» **WHAT IS NEEDED**
Given the records below, the lines starting at the line with "The width and" and ending at the line with "Given: Like elvistherescuerabbit's" should be output exactly, both end lines kept and pictures left out.

─── DATA PROVIDED

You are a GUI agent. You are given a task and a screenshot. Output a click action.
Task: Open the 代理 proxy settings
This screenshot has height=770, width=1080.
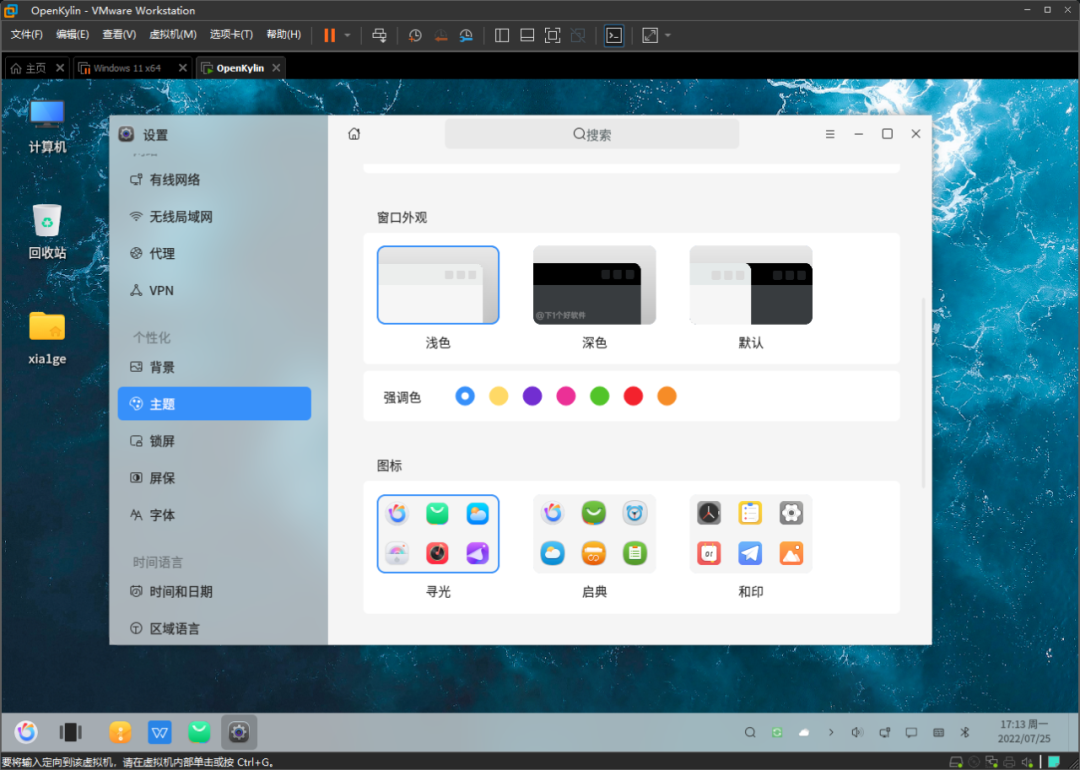click(x=160, y=253)
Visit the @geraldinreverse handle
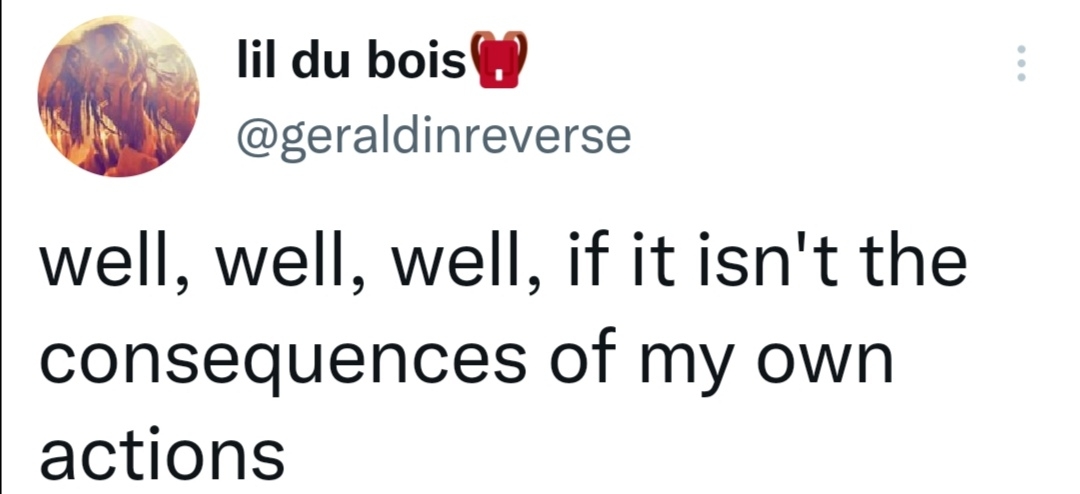Image resolution: width=1080 pixels, height=494 pixels. 433,136
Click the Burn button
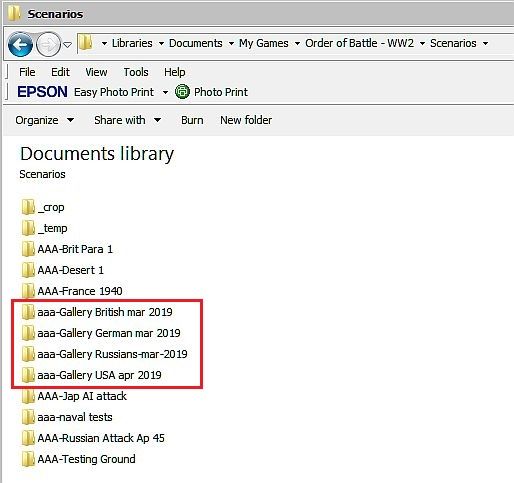 [192, 120]
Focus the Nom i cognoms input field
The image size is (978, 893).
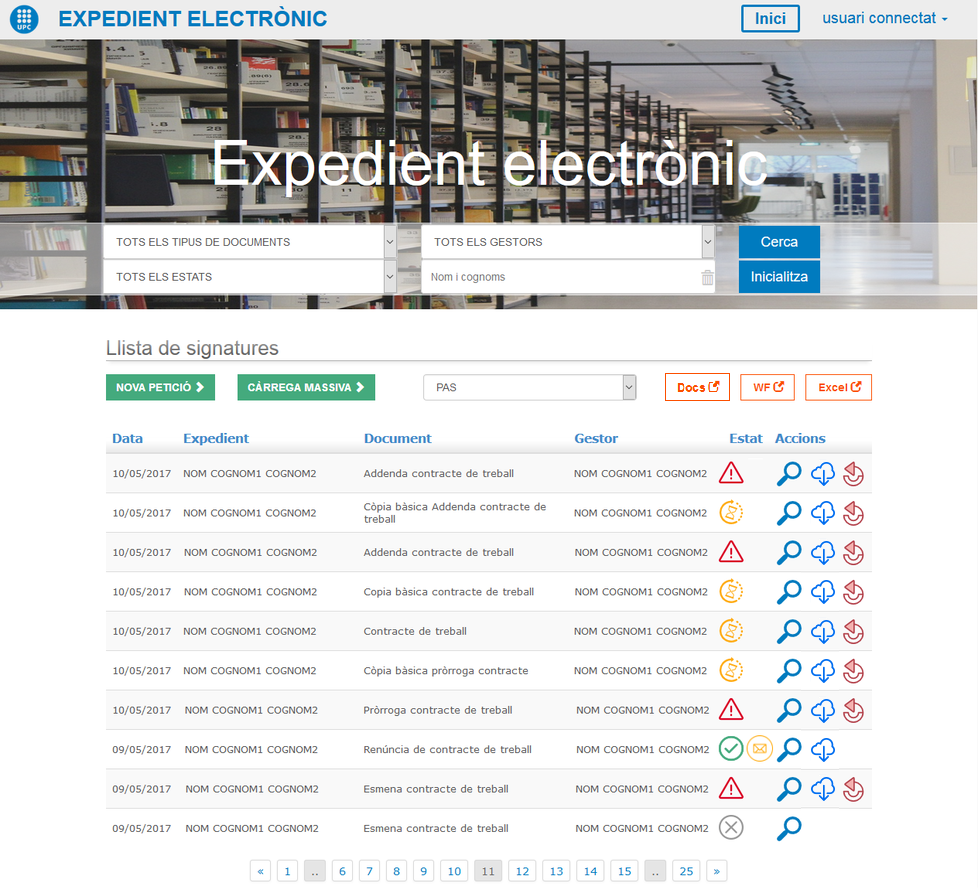point(560,277)
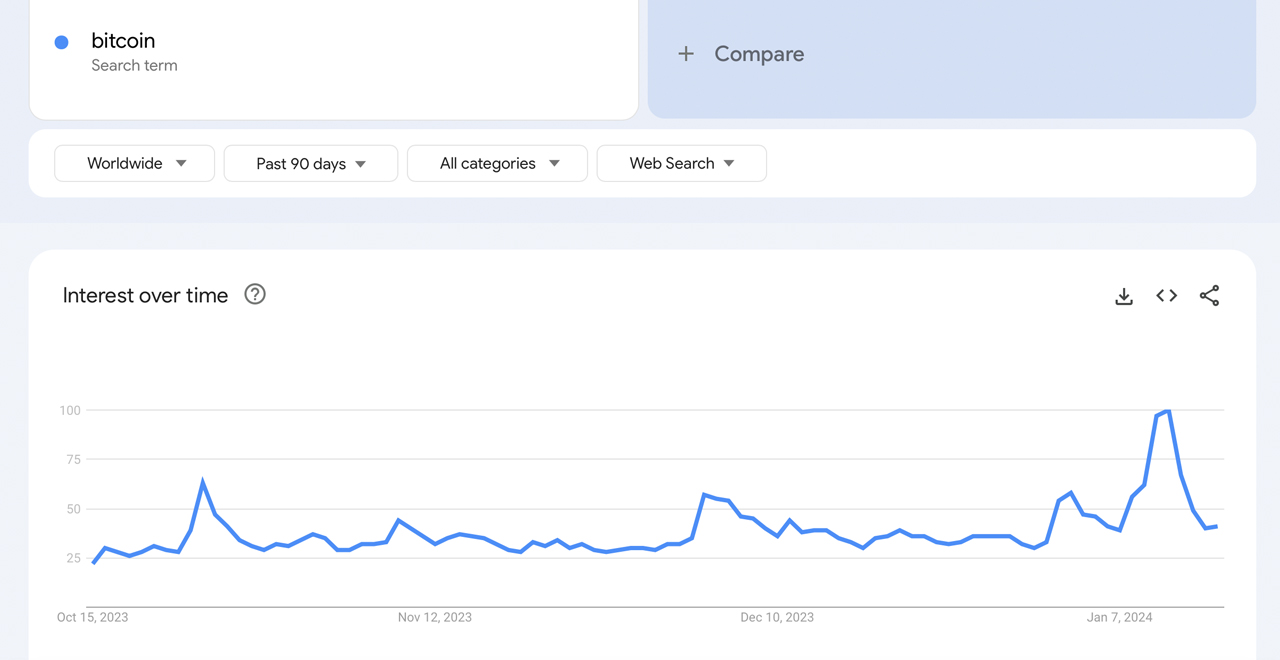1280x660 pixels.
Task: Select the Worldwide dropdown arrow icon
Action: tap(181, 163)
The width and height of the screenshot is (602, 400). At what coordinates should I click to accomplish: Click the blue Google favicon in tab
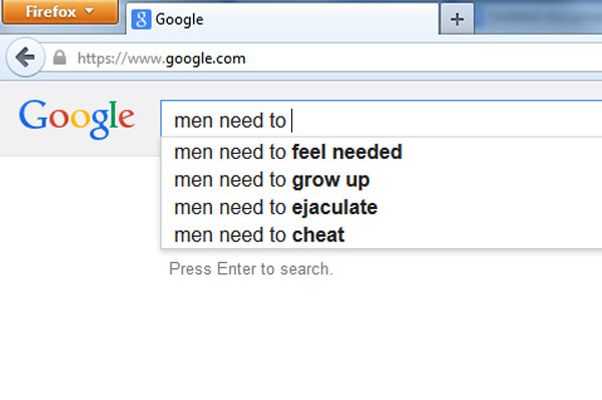click(141, 20)
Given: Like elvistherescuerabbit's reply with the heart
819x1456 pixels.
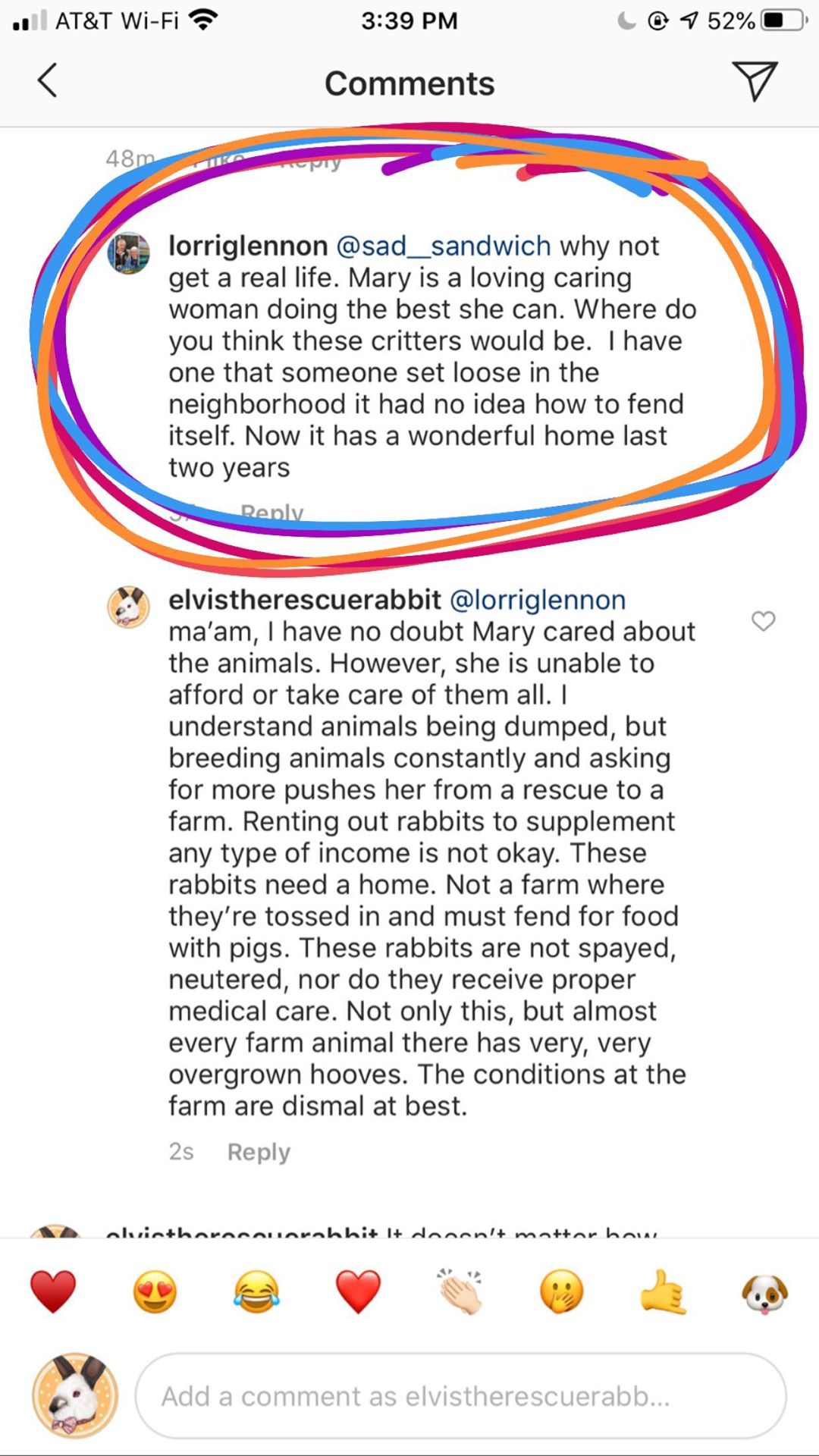Looking at the screenshot, I should pos(763,621).
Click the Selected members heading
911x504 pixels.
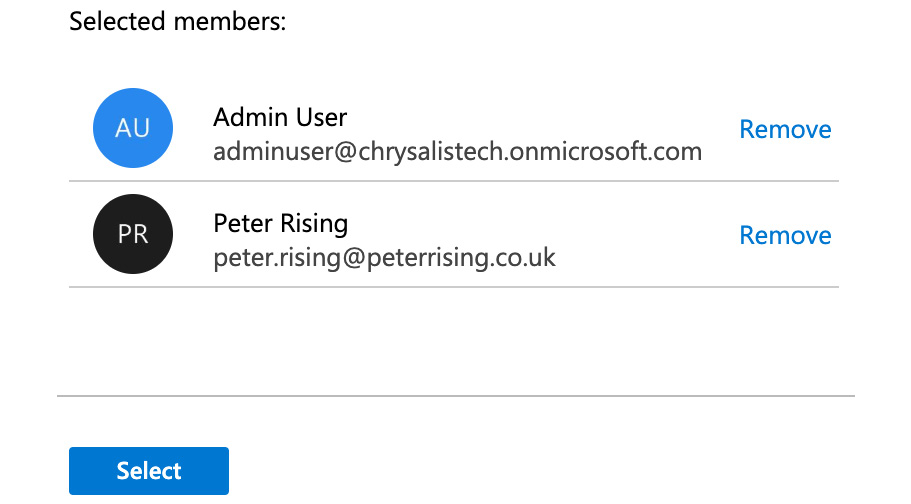(x=178, y=22)
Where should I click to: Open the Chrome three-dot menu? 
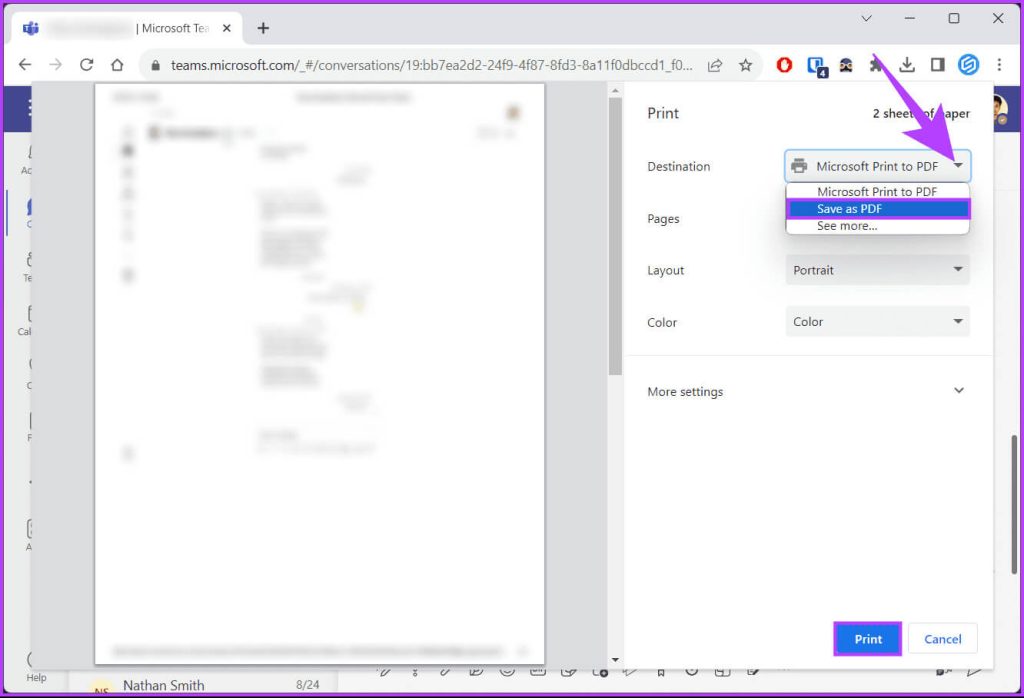(x=999, y=65)

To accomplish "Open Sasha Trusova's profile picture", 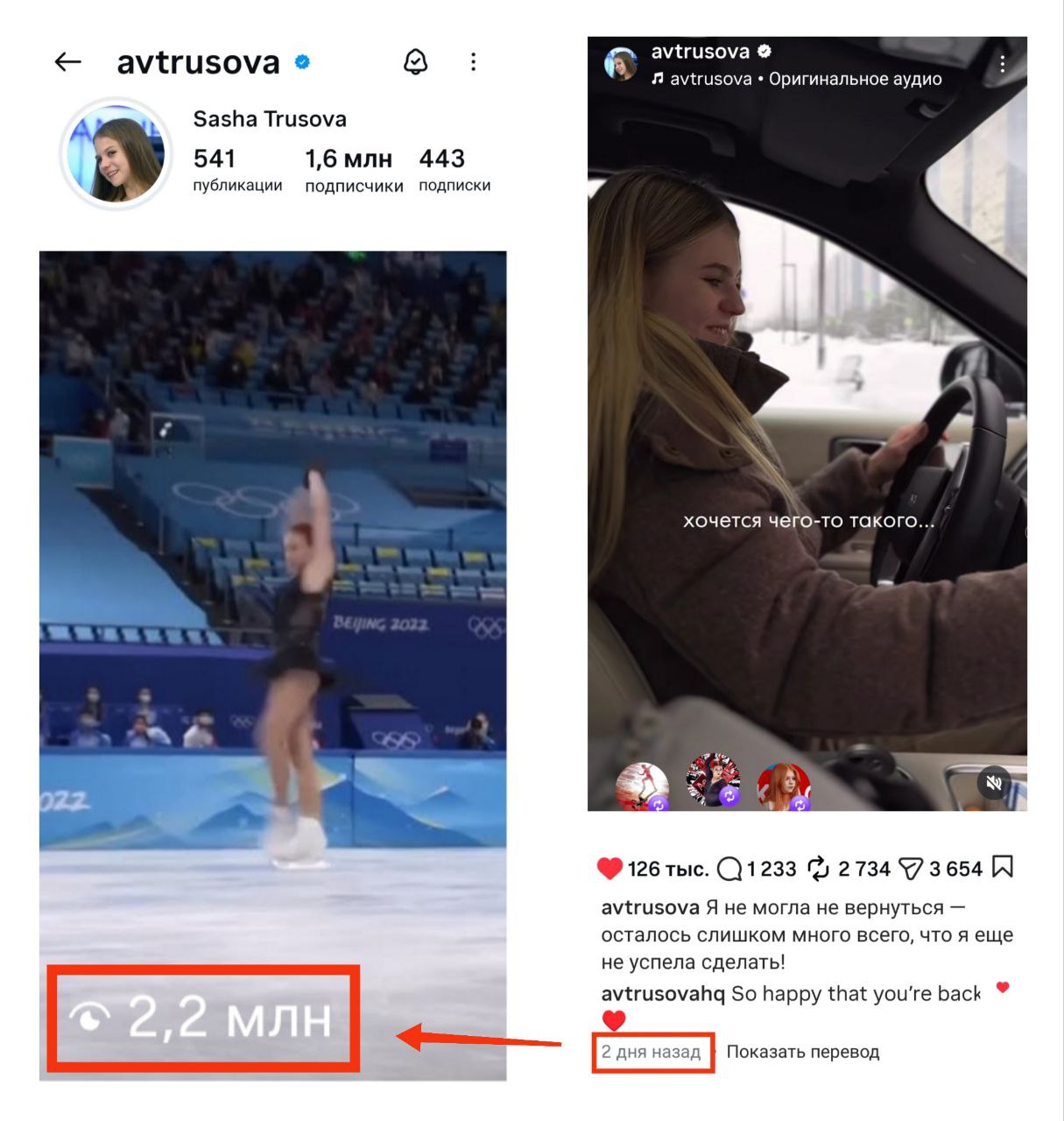I will pos(116,154).
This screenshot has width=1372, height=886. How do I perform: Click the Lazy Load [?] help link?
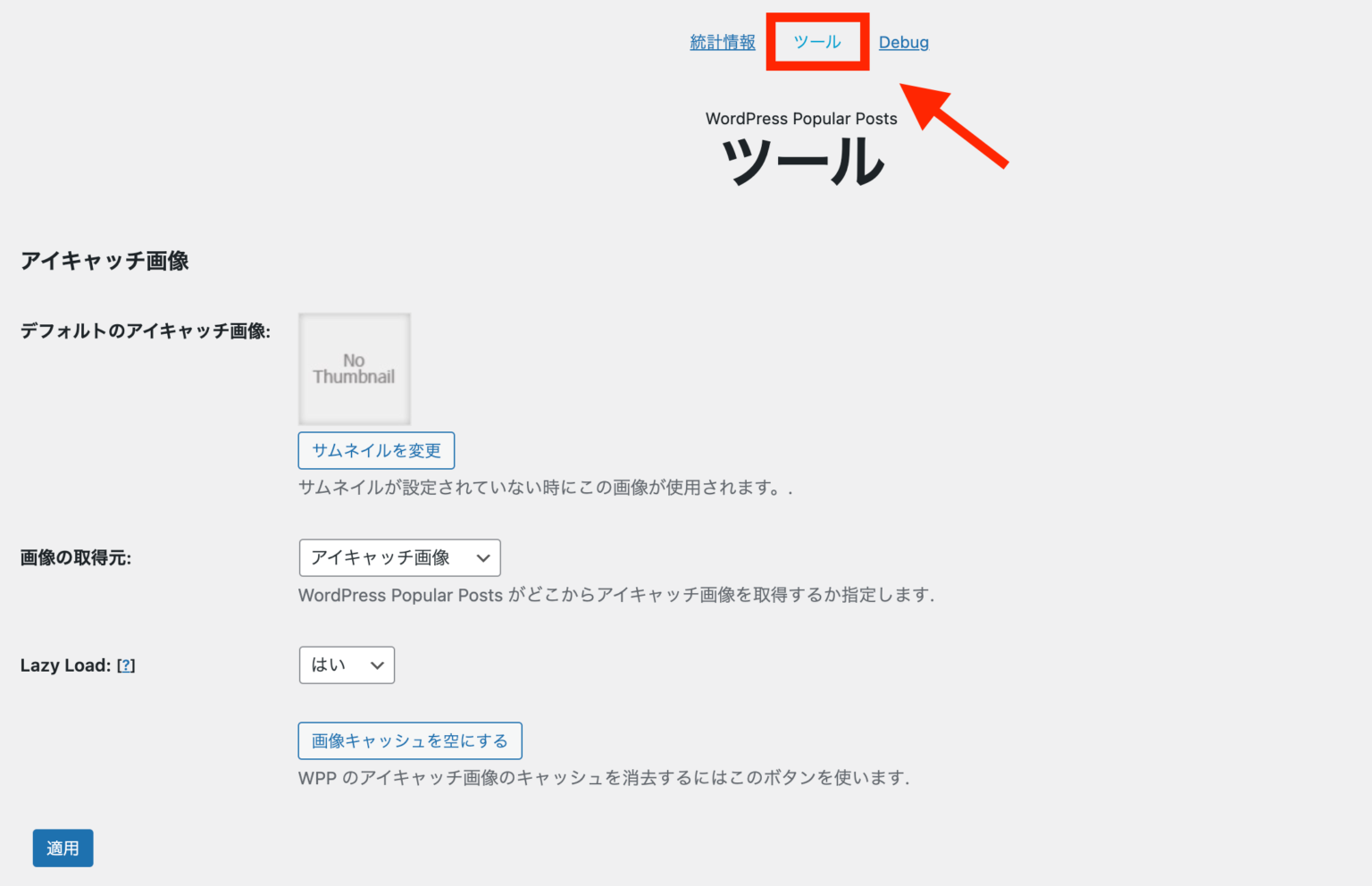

──────

» **EXERCISE ANSWER**
The width and height of the screenshot is (602, 400). At what coordinates should I click to accomplish: Click the blue Google favicon in tab
click(141, 20)
Given: Like elvistherescuerabbit's reply with the heart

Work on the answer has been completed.